The real reason you haven't started.
It's not scepticism. I know it's not, because when I show engineers what AI can actually do with their admin, they don't push back. Their eyes go wide. They ask "why didn't I know about this?"
The real reason is time.
You don't have time to experiment. You've got 6 engineers, a stack of deadlines, and no slack in the system. "Try out AI tools" sits on the same list as "reorganise the server" and "update the fee template." Both have been there since 2019.
You can't adopt new tools when your team is drowning in manual process. The firms adopting AI aren't smarter than you. They already freed up the time to try things. They fixed their operations first, and AI became the obvious next step.
If your engineers are spending 15 hours a week on admin, they don't have 30 minutes to learn something new. The admin has to go first.
Here's what AI actually looks like at a small firm.
Not robots designing buildings. Not generative design creating entire floor plates. Forget all of that for now.
At a 10-person structural engineering practice, AI looks like this:
Your senior engineer is prepping for a QA review. Instead of spending 3 hours cross-checking the calc pack against the basis of design, they feed both documents to AI and get a flagged list of discrepancies in 10 minutes. They still review it. They still make the call. But the grunt work just got cut by 80%.

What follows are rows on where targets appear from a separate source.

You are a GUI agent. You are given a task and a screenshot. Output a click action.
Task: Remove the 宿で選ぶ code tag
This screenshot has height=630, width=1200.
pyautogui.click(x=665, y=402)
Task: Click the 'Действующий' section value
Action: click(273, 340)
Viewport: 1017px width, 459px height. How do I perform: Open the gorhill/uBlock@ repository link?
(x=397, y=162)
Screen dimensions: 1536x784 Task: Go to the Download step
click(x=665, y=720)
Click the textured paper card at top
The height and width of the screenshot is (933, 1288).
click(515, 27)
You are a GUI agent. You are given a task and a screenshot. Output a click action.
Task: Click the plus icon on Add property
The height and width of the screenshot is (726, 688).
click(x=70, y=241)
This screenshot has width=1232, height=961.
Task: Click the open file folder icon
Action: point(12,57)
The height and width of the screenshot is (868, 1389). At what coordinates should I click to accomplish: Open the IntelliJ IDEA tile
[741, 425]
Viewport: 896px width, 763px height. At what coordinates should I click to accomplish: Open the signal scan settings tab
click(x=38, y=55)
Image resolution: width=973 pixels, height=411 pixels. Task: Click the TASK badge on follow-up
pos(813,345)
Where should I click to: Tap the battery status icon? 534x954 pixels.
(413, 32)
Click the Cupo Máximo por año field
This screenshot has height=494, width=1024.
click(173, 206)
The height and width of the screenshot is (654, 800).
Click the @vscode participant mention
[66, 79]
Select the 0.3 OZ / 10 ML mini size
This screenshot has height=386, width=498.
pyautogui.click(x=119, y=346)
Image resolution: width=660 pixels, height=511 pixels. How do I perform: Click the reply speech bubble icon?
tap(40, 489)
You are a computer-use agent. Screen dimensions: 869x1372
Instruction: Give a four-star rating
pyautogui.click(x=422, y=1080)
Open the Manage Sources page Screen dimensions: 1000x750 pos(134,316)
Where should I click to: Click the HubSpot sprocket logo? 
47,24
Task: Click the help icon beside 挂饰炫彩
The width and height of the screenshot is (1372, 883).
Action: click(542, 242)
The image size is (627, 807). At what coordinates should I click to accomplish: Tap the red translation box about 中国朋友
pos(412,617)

Your principal needs to write a fee proposal for a residential scheme. Instead of opening last year's template and manually adjusting everything, they describe the project to AI and get a draft in the firm's tone, with appropriate fee stages, in under a minute.
An architect emails asking for a status update on three projects. Instead of your engineer spending 20 minutes checking trackers and composing a reply, AI pulls the latest from your project system and drafts the response. Your engineer reads it, tweaks one sentence, sends.
None of this is science fiction. This is what the 27% are already doing. Every day.
By 2031, 41% of construction workers will have retired.
That's from Deloitte's 2026 outlook. Forty-one percent. And only 10% of the current workforce is under 25.
The industry is losing people faster than it can replace them. That's not going to change. There is no magic pipeline of young engineers about to flood the market.
So the firms that make their existing team 20% or 30% more productive with AI will win more work, respond faster, and retain better people. Because those people will spend their days doing actual engineering instead of copying numbers between spreadsheets.
The firms that don't? They'll keep haemorrhaging talent to competitors who've figured this out. And they'll keep blaming the "skills shortage" for a problem that's really about how they run their practice.
You have two choices.
Choice one: keep doing what you're doing. Lose 15 hours per engineer per week to admin. Watch the 27% pull further ahead. Tell yourself you'll "look into AI" when things calm down. Things won't calm down.
Choice two: fix the operations first. Get proper systems in place. Claw back the wasted hours. Then use that freed-up time to bring AI into your workflow, starting with admin, not engineering.
The second choice is harder to start and easier to sustain.
The first choice is easier to start and impossible to sustain.
Pick one.
The industry already picked for you if you're taking too long to decide.